THE PROBLEM:
Set down all of the records exactly, leaving none out.

Source data:

____

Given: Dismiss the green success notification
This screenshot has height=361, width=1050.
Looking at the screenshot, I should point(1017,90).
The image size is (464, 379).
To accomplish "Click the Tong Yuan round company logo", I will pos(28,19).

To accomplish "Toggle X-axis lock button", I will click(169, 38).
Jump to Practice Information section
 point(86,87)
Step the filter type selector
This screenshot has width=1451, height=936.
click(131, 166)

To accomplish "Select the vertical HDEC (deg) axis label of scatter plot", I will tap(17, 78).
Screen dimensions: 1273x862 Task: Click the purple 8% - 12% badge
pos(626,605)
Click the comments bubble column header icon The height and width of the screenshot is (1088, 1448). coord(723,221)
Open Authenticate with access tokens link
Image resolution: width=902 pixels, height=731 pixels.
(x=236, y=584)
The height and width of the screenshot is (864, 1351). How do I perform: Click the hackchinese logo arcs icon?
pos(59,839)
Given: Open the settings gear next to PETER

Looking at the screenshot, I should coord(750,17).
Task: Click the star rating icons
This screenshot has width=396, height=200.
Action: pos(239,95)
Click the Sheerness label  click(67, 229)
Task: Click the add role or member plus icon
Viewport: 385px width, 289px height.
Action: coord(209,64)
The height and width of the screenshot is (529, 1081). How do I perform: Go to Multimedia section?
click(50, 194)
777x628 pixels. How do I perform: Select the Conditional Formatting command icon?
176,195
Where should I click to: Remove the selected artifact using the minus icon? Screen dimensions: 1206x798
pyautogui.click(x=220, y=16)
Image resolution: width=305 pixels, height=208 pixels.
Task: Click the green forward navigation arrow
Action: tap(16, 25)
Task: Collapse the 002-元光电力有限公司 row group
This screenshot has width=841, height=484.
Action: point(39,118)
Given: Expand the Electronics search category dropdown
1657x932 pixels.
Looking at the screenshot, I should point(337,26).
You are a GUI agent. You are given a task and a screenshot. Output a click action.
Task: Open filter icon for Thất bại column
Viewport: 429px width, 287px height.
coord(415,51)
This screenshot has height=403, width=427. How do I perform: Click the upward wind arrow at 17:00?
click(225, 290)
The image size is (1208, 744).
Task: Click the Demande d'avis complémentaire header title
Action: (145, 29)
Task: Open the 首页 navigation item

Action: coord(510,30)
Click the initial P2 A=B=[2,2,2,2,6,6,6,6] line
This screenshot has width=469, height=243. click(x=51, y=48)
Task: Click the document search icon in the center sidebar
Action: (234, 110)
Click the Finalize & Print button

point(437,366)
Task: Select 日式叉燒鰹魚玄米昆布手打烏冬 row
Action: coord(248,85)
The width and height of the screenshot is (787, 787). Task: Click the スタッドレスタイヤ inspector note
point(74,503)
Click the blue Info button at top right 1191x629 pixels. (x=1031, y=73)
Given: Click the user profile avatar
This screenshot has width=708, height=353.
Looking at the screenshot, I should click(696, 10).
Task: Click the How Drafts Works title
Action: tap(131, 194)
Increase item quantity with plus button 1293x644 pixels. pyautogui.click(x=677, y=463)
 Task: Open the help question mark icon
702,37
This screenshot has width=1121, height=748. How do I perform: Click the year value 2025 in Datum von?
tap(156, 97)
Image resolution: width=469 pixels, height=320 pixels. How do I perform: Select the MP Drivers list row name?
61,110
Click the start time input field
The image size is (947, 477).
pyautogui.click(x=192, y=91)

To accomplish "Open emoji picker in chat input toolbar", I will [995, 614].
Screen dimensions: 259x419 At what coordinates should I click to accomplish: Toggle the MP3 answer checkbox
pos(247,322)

____

PROBLEM SOLUTION:
Given: Dismiss the green success notification
This screenshot has height=361, width=1050.
Looking at the screenshot, I should point(1017,90).
The image size is (464, 379).
To accomplish "Click the Tong Yuan round company logo", I will pos(28,19).

To accomplish "Toggle X-axis lock button", I will click(169, 38).
Jump to Practice Information section
 point(86,87)
Step the filter type selector
This screenshot has width=1451, height=936.
click(131, 166)

To accomplish "Select the vertical HDEC (deg) axis label of scatter plot", I will tap(17, 78).
Screen dimensions: 1273x862 Task: Click the purple 8% - 12% badge
pos(626,605)
Click the comments bubble column header icon The height and width of the screenshot is (1088, 1448). coord(723,221)
Open Authenticate with access tokens link
Image resolution: width=902 pixels, height=731 pixels.
(x=236, y=584)
The height and width of the screenshot is (864, 1351). How do I perform: Click the hackchinese logo arcs icon?
pos(59,839)
Given: Open the settings gear next to PETER

Looking at the screenshot, I should coord(750,17).
Task: Click the star rating icons
This screenshot has width=396, height=200.
Action: pos(239,95)
Click the Sheerness label  click(67, 229)
Task: Click the add role or member plus icon
Viewport: 385px width, 289px height.
Action: coord(209,64)
The height and width of the screenshot is (529, 1081). How do I perform: Go to Multimedia section?
click(50, 194)
777x628 pixels. How do I perform: Select the Conditional Formatting command icon?
176,195
Where should I click to: Remove the selected artifact using the minus icon? Screen dimensions: 1206x798
pyautogui.click(x=220, y=16)
Image resolution: width=305 pixels, height=208 pixels.
Task: Click the green forward navigation arrow
Action: tap(16, 25)
Task: Collapse the 002-元光电力有限公司 row group
This screenshot has width=841, height=484.
Action: point(39,118)
Given: Expand the Electronics search category dropdown
1657x932 pixels.
Looking at the screenshot, I should point(337,26).
You are a GUI agent. You are given a task and a screenshot. Output a click action.
Task: Open filter icon for Thất bại column
Viewport: 429px width, 287px height.
coord(415,51)
This screenshot has height=403, width=427. How do I perform: Click the upward wind arrow at 17:00?
click(225, 290)
The image size is (1208, 744).
Task: Click the Demande d'avis complémentaire header title
Action: (145, 29)
Task: Open the 首页 navigation item

Action: coord(510,30)
Click the initial P2 A=B=[2,2,2,2,6,6,6,6] line
This screenshot has width=469, height=243. click(x=51, y=48)
Task: Click the document search icon in the center sidebar
Action: (234, 110)
Click the Finalize & Print button

point(437,366)
Task: Select 日式叉燒鰹魚玄米昆布手打烏冬 row
Action: coord(248,85)
The width and height of the screenshot is (787, 787). Task: Click the スタッドレスタイヤ inspector note
point(74,503)
Click the blue Info button at top right 1191x629 pixels. (x=1031, y=73)
Given: Click the user profile avatar
This screenshot has width=708, height=353.
Looking at the screenshot, I should click(696, 10).
Task: Click the How Drafts Works title
Action: tap(131, 194)
Increase item quantity with plus button 1293x644 pixels. pyautogui.click(x=677, y=463)
 Task: Open the help question mark icon
702,37
This screenshot has width=1121, height=748. How do I perform: Click the year value 2025 in Datum von?
tap(156, 97)
Image resolution: width=469 pixels, height=320 pixels. How do I perform: Select the MP Drivers list row name?
61,110
Click the start time input field
The image size is (947, 477).
pyautogui.click(x=192, y=91)

To accomplish "Open emoji picker in chat input toolbar", I will [995, 614].
Screen dimensions: 259x419 At what coordinates should I click to accomplish: Toggle the MP3 answer checkbox
pos(247,322)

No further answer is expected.